Despite its status as a high-quality end-of-the-century quiz show, Bullseye yields pulsating secrets of the divine hitherto uncaptured by institutional religions and motivational cults of progress. In Super, Smashing, Great, James B. Owen offers a parastructuralistic interpretation of all 354 episodes of Bullseye, moistly demonstrating how the show’s three main contestant-centric sections—‘Bully’s Category Board’, ‘Pounds for Points’, and ‘Bully’s Prize Board’—draw from the Nine Spectral Realms of the One-Eighty Degrees of Divinity. The denouement of the whole show, ‘Bully’s Star Prize Gamble’, in which the great cloud of septua- and octogenarian witnesses participate orgiastically, analogizes the perfect game/perfect score singularity to engenerate the perfect finish, where speedboats, caravans, and family holidays to the Mediterranean converge and apocalypsize to provide eschatological resolution to the Transcendental Clock and its persistent subdivided categorizations. Owen also analyzes the sophianic Bullseye Mantras (including ‘Stay out of the black and into the red / Nothing in this game for two in a bed’, ‘Look at what you could have won’, and ‘You win nothing but your BFH / Bus Fare Home’) to elaborate deftly on how these Enbifrenticastic Changri-doglips relate to late-afternoon rituals on the Sabbath, culminating in the provision of divine nourishment on Willow-patterned plates, and supplies a full transcription of the ethereal majesty of the programme’s theme tune.
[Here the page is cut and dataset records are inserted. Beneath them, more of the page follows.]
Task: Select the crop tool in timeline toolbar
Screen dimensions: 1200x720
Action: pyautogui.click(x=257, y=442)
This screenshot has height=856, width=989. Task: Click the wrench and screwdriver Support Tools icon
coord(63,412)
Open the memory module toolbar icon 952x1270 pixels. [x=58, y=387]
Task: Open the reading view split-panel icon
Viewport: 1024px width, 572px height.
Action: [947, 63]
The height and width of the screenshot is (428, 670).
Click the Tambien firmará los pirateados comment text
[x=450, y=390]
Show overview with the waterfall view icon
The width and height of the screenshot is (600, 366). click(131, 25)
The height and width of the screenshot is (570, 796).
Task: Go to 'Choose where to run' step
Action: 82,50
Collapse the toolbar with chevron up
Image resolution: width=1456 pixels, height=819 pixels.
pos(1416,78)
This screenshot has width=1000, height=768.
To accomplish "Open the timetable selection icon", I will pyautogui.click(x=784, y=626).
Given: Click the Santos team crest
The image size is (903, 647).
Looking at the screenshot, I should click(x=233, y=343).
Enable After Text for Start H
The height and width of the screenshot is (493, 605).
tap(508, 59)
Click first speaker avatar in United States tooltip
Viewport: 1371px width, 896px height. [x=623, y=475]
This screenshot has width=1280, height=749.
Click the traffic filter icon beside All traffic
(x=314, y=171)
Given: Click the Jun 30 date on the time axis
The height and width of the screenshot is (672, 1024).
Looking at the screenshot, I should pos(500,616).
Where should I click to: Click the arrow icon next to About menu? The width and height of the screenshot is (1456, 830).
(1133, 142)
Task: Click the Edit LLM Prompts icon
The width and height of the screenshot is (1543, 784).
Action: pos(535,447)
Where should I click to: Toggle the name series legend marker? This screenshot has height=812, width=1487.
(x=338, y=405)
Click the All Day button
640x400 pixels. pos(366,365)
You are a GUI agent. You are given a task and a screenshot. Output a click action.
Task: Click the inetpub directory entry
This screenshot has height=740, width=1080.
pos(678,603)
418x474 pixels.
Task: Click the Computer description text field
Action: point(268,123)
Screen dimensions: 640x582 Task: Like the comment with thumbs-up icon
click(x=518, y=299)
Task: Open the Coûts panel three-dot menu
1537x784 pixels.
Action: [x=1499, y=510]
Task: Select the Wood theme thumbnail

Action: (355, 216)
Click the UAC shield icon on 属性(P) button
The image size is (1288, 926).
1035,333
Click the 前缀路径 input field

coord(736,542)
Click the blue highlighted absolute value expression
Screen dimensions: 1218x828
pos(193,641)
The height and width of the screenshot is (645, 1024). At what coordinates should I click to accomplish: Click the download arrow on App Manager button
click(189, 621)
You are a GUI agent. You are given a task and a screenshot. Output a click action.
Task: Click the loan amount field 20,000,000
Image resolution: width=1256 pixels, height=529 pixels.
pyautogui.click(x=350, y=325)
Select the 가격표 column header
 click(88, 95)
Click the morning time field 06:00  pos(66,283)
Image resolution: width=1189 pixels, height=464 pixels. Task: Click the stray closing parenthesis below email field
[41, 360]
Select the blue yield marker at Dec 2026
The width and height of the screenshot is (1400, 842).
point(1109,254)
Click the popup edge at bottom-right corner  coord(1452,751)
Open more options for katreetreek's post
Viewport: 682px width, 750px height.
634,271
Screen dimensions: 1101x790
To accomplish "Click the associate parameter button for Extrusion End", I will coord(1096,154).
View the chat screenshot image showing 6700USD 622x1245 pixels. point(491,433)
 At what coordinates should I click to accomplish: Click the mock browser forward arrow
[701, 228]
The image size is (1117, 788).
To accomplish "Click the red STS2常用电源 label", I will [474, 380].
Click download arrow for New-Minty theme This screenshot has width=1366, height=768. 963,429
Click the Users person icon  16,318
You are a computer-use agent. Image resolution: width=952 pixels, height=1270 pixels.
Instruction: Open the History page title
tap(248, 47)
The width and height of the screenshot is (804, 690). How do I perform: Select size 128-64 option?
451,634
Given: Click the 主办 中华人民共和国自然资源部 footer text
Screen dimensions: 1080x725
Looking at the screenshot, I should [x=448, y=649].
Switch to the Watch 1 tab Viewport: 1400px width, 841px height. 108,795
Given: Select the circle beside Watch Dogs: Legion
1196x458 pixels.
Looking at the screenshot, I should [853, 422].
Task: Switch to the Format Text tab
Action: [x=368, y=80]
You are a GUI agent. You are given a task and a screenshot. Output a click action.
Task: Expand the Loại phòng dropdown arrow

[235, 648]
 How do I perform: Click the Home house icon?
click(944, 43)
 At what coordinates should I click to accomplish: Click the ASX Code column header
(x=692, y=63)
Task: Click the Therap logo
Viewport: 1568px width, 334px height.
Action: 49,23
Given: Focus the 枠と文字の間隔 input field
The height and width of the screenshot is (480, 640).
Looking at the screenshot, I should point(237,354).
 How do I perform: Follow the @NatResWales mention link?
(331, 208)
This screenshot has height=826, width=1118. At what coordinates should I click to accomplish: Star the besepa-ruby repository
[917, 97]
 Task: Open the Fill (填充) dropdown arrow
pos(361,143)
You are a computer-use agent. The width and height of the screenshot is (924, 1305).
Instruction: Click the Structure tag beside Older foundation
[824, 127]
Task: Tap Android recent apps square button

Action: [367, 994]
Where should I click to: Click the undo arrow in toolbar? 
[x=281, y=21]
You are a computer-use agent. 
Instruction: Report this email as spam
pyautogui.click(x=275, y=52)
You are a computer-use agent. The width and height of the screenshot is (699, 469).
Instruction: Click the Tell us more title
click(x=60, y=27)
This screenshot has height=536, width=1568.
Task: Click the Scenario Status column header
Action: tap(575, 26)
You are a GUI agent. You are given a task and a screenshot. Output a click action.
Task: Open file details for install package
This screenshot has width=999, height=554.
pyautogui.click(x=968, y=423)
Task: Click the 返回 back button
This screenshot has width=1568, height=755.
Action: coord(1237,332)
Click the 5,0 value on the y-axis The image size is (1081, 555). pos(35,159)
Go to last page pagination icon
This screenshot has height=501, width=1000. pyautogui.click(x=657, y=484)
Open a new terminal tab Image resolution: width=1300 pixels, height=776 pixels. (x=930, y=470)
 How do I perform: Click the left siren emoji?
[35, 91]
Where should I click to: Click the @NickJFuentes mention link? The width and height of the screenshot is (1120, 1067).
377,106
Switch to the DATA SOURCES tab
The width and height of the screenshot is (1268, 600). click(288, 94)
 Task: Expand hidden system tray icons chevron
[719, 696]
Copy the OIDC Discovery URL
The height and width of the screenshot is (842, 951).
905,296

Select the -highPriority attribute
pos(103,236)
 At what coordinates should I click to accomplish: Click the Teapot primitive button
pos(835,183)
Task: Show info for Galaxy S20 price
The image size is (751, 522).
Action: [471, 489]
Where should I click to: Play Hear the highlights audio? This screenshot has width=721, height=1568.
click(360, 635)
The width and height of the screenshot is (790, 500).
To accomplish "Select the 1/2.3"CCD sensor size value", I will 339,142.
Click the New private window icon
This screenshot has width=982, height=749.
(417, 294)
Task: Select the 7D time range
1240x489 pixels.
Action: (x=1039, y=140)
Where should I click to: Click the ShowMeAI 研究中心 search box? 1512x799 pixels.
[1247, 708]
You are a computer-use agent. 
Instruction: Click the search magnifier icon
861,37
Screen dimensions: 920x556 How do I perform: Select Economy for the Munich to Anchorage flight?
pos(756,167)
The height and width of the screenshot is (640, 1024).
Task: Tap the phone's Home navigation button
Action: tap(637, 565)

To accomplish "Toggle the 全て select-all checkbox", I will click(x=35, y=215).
Super, Smashing, Great is, as its title suggests, super, smashing, and great.

Endorsements:

Super, Smashing, Great makes me want to play darts and get in touch with my inner Bully.
— J. Oche-Wilson, Extinguished Professor of Arrowology at the University of Bishop’s Mullet

I read this book twice in one sitting. I had to. Someone had put glue on my chair and I had nothing else to do until help came eight days later. But that’s not to say this is a bad book. Far from it. True, some of the diagrams showing the Changri-dogliptic correlations to the Karmic Categories of Reward were startling to say the least—who knew Bully could pose so flexibly?—but James B. Owen has done the world a huge favour by writing this handsome analysis. I am certain that the speedboat is mine, and I could not be happier.
— Harrid S-Pike Cleethorpes, Third Wizard Supreme of the Monogonistic Cult of Battery Acid, Stevenage Branch

I don’t know about you, but this looks a bit odd to me.